In my estimation, being a chemotherapy infusion nurse is usually a hard road to travel. For one thing, your technical skills are challenged every day. Second, the patient load and schedule can take you to your limit. Finally, there are those deeper questions. How much chemotherapy is enough? Do oncologists push their patients too far? Can we justify some of these heroics on patients with advanced cancer when, in so much of the world, diarrhea cases routinely take the lives of young children for lack of basic measures related to fluids and electrolytes? I would add that the medical oncologist’s task can often be separated from the deeper personal interaction;therapy options can become little more than another puzzle or game. It is much more difficult to escape the personal side of it as a chemotherapy infusion nurse. You see the face of anxiety as the session begins and catch the grimace when the needle is poked. Nausea and a variety of other reactions may be just around the corner. Sometimes the doctor may see these things, but not nearly as often as the infusion nurse.

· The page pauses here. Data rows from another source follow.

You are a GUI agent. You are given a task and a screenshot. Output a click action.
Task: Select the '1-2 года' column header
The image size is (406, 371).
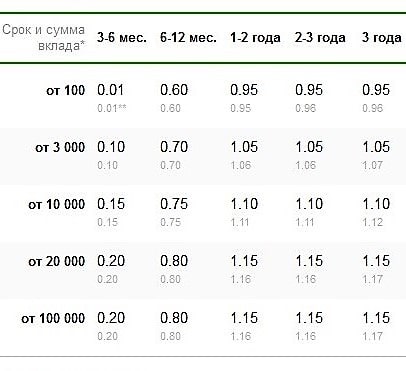click(255, 38)
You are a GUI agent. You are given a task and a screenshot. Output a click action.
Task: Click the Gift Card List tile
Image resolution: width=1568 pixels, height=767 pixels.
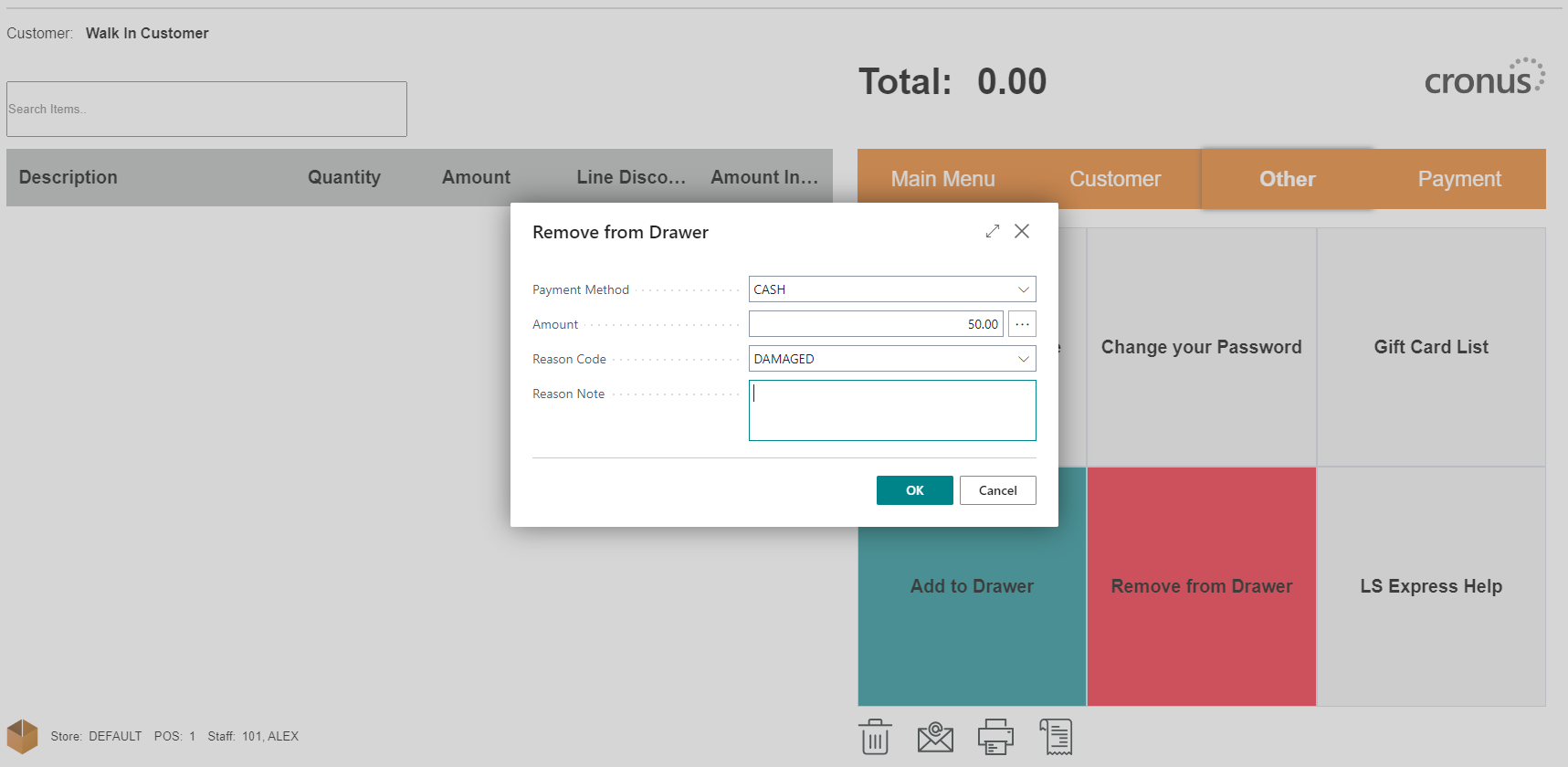pyautogui.click(x=1431, y=347)
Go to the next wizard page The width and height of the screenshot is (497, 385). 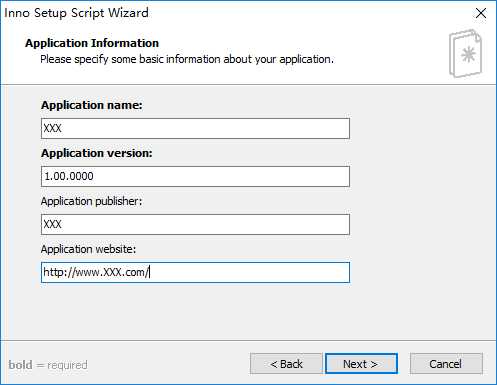[361, 364]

I have never asked Seong-Hee why she left us for a while to work on the palliative/supportive care unit of the hospital. Maybe I have hit on some of the reasons in the previous paragraph. But I do know that the therapies in this setting are more directed toward helping the patient feel better in the more immediate sense, and maybe Seong-Hee felt that she needed to try it for a while. But in a few months, she was back with us, performing again in the arena that she knows so well.

Medical oncologists can also question their vocation and mission. I have had a love/hate relationship with clinical medicine since I walked on the ward in the third year of medical school, liking the intellectual challenge and the opportunity to help others, but frequently overwhelmed by the responsibility. In those worst days I am inspired by Seong-Hee and other chemotherapy infusion nurses here to keep “fighting the fight’’ as an oncologist in my current practice settings (Southwest Cancer Center in Lubbock, and a once a month a visit to Childress Regional Medical Center).

On a personal note, I do know that she is married and has three musically talented children, one of whom performed on the piano when National Public Radio’s “From the Top” came to town. Another currently plays with the Lubbock Symphony Orchestra. For so many reasons, I nominate Seong-Hee Cheon for this award.